A majority of respondents to a recent Kyodo News survey say they want Chief Cabinet Secretary Shinzo Abe to replace Prime Minister Junichiro Koizumi when the ruling Liberal Democratic Party elects a new leader in September.
Of the 1,018 respondents to the survey, 51.9 percent named Abe as the most appropriate person to succeed Koizumi, followed by Yasuo Fukuda, former chief Cabinet secretary, who garnered 22.1 percent, a sharp increase from a similar survey last year.
Support for Foreign Minister Taro Aso and Finance Minister Sadakazu Tanigaki, two other LDP lawmakers seen as candidates to be the next prime minister, was 5.8 percent and 2.9 percent respectively.
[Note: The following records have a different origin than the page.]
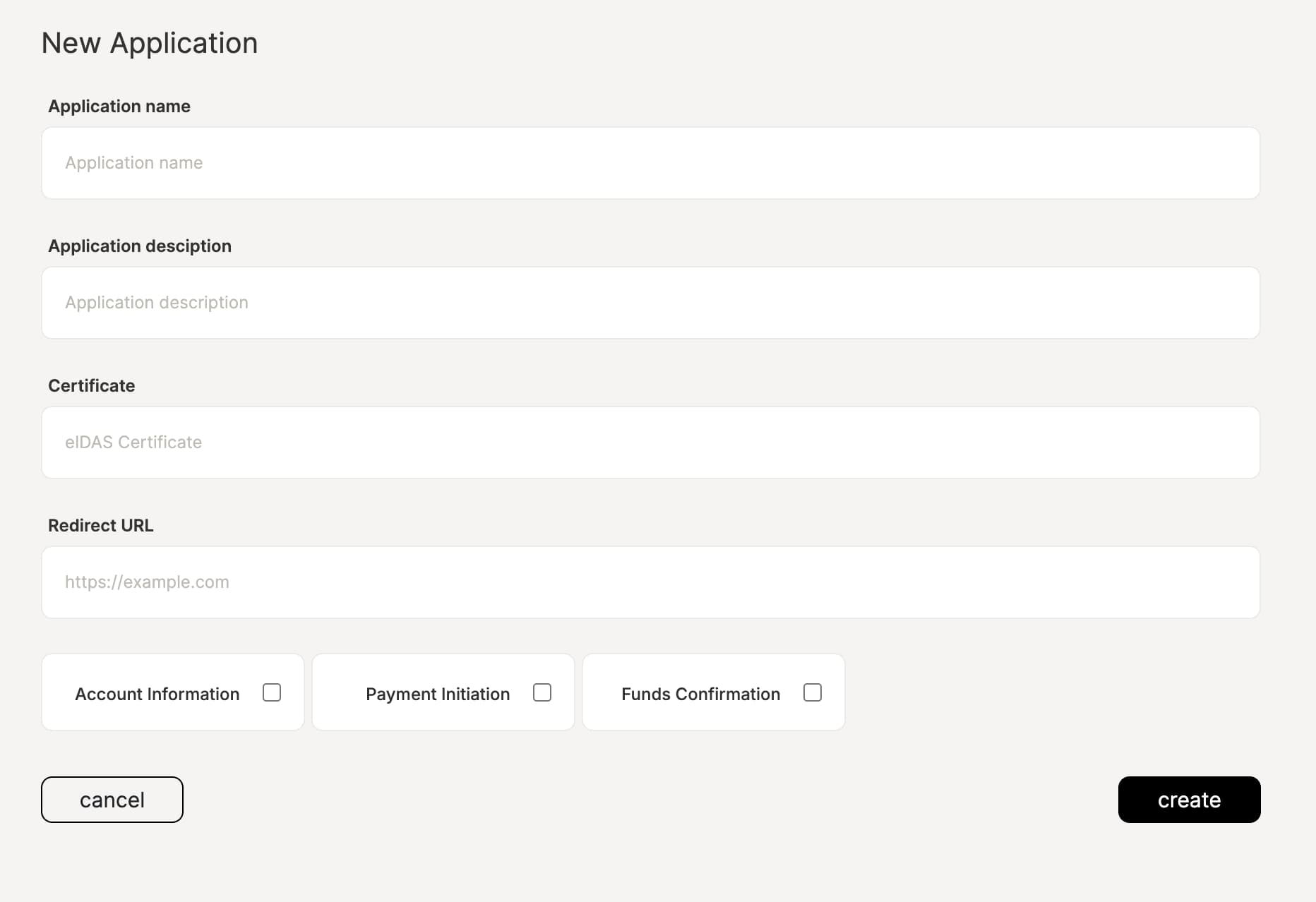Click the New Application heading
This screenshot has width=1316, height=902.
pyautogui.click(x=150, y=42)
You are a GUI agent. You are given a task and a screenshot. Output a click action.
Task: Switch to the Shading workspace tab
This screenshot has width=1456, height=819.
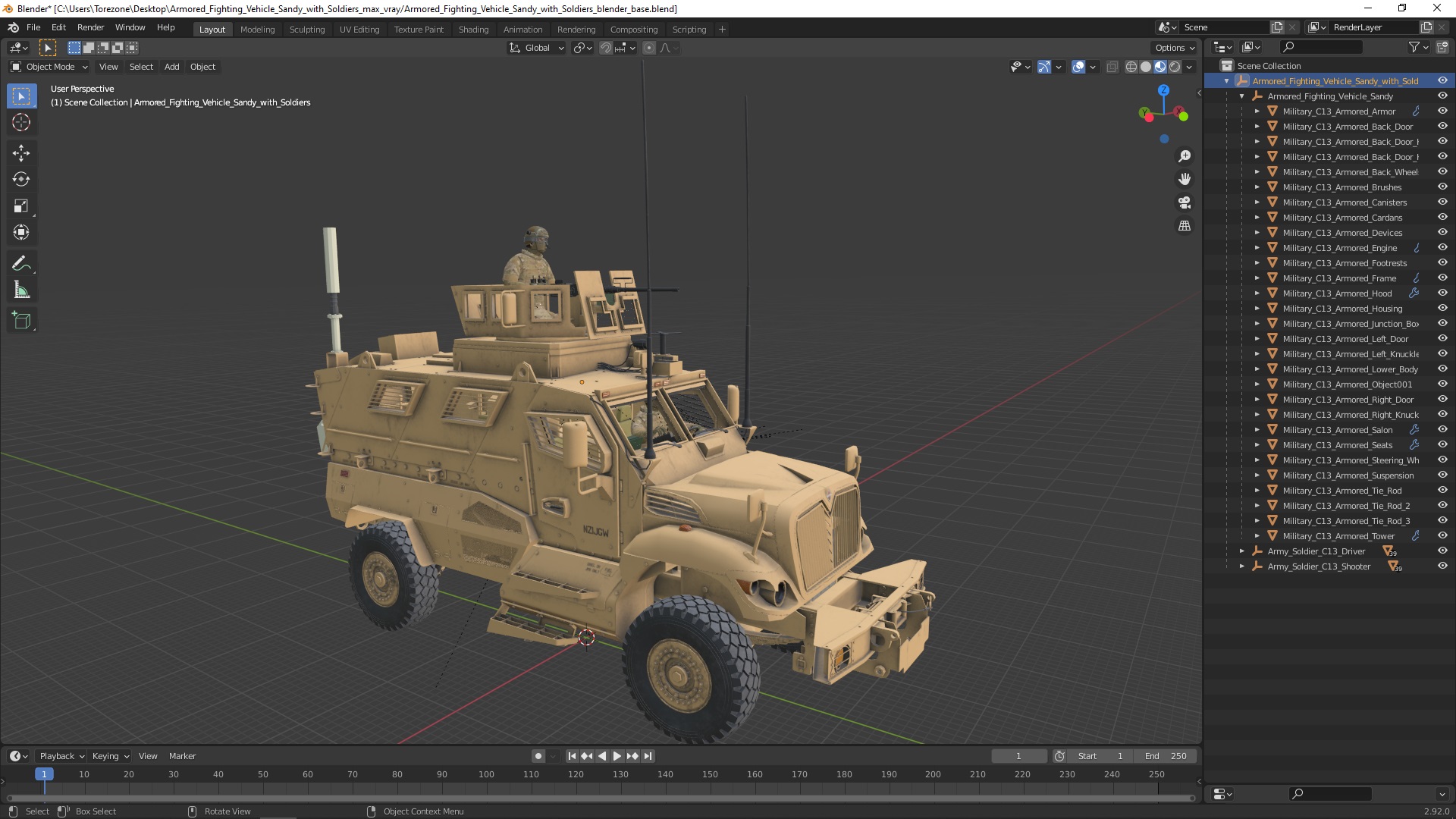click(473, 30)

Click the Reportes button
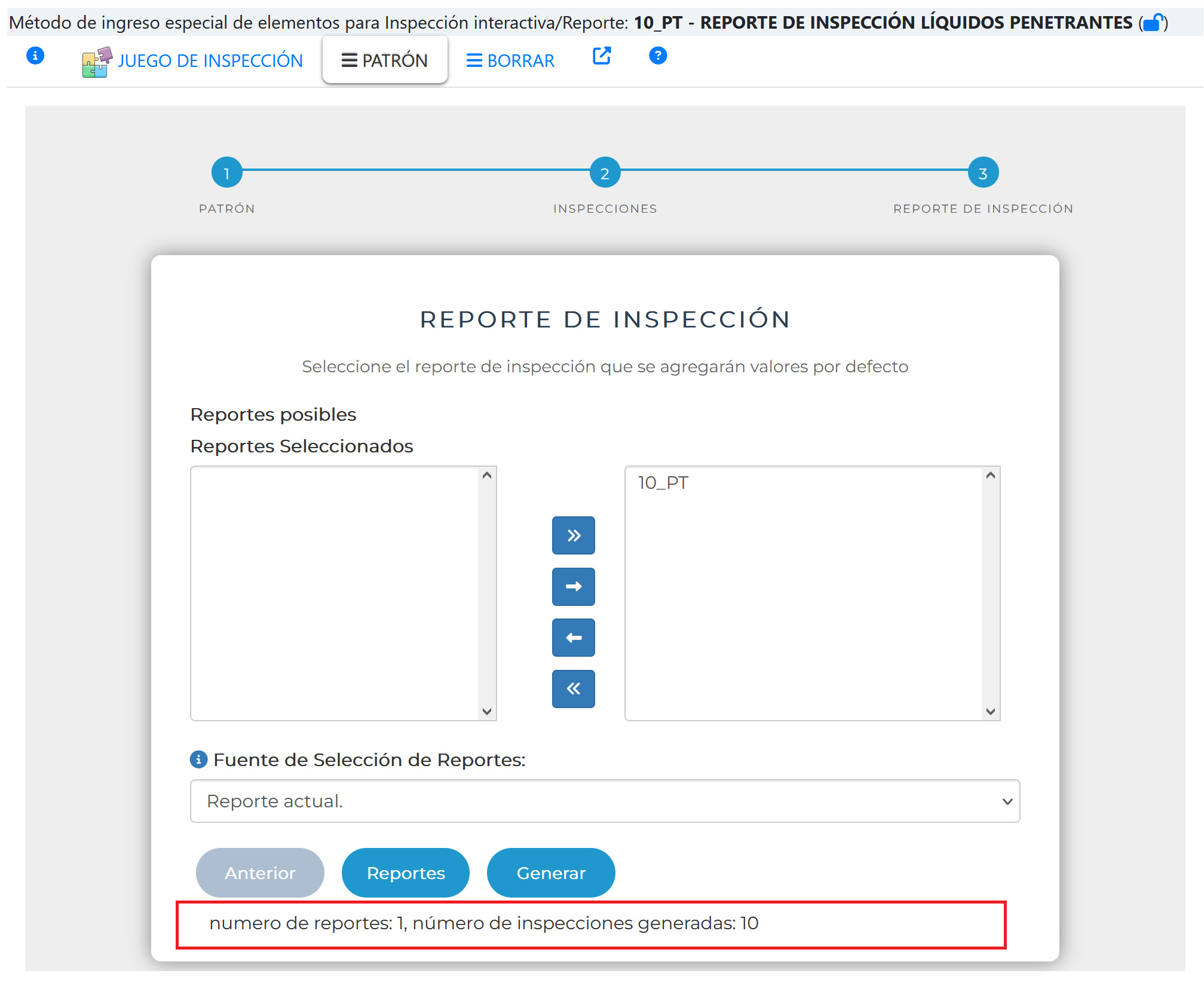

As a similar Kyodo survey conducted last Oct. 31 and Nov. 1 put support for Abe at 51.9 percent and that for Fukuda at 9.7 percent, the latest survey shows Fukuda is making gains while Abe's popularity remains solid.
Fukuda is known to favor a dovish diplomatic approach toward China and other Asian countries.
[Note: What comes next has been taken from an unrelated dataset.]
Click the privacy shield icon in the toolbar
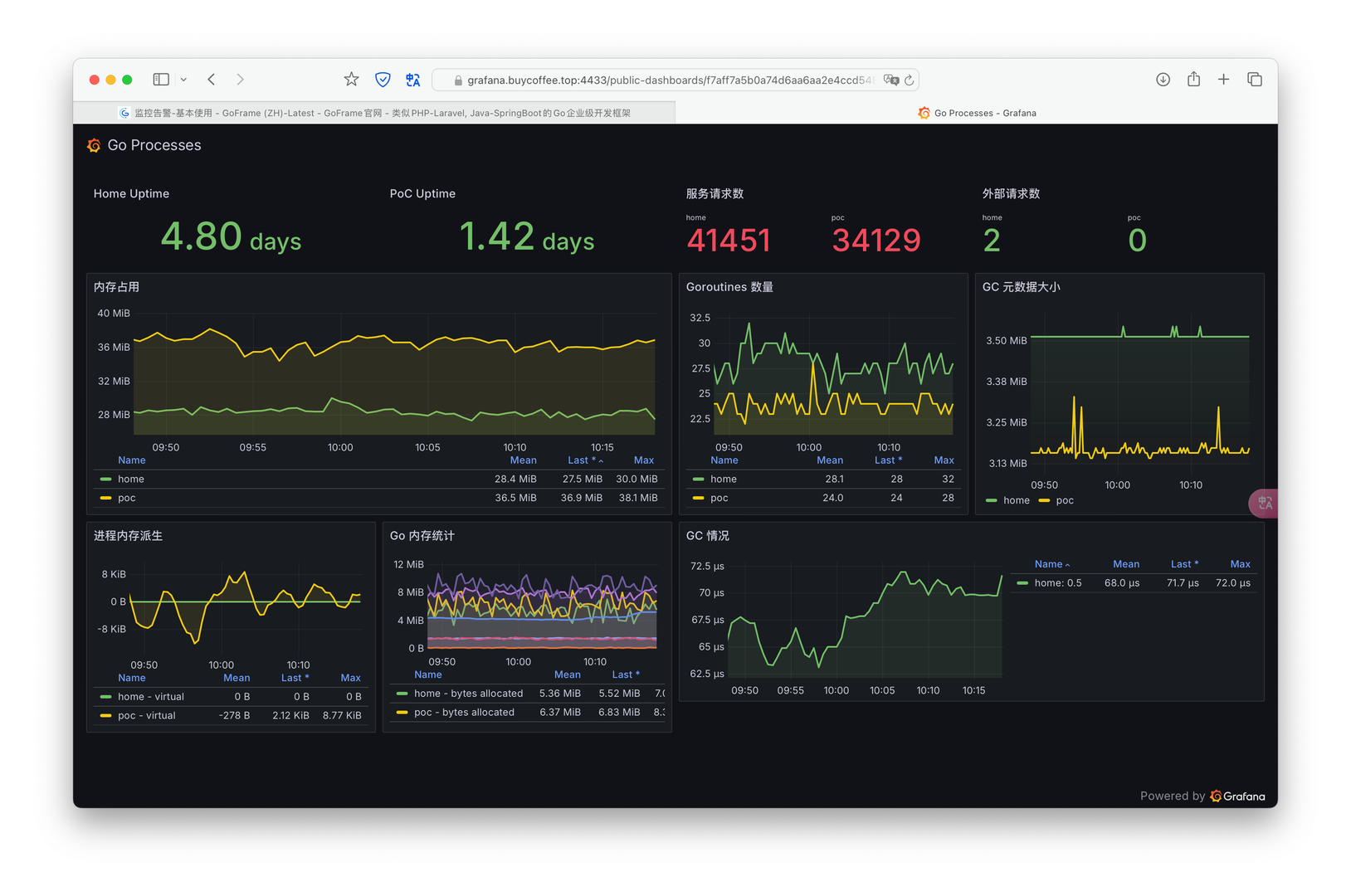pyautogui.click(x=383, y=79)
The latest survey also found that support for the Koizumi Cabinet fell 7.3 percentage points from a previous survey earlier this month to 47.2 percent, slipping below the 50 percent line for the first time since August.
In contrast, support for the opposition Democratic Party of Japan rose to 19.9 percent, up from 11.3 percent in late February, when the party was reeling from a botched attack on the LDP on the basis of a bogus e-mail message.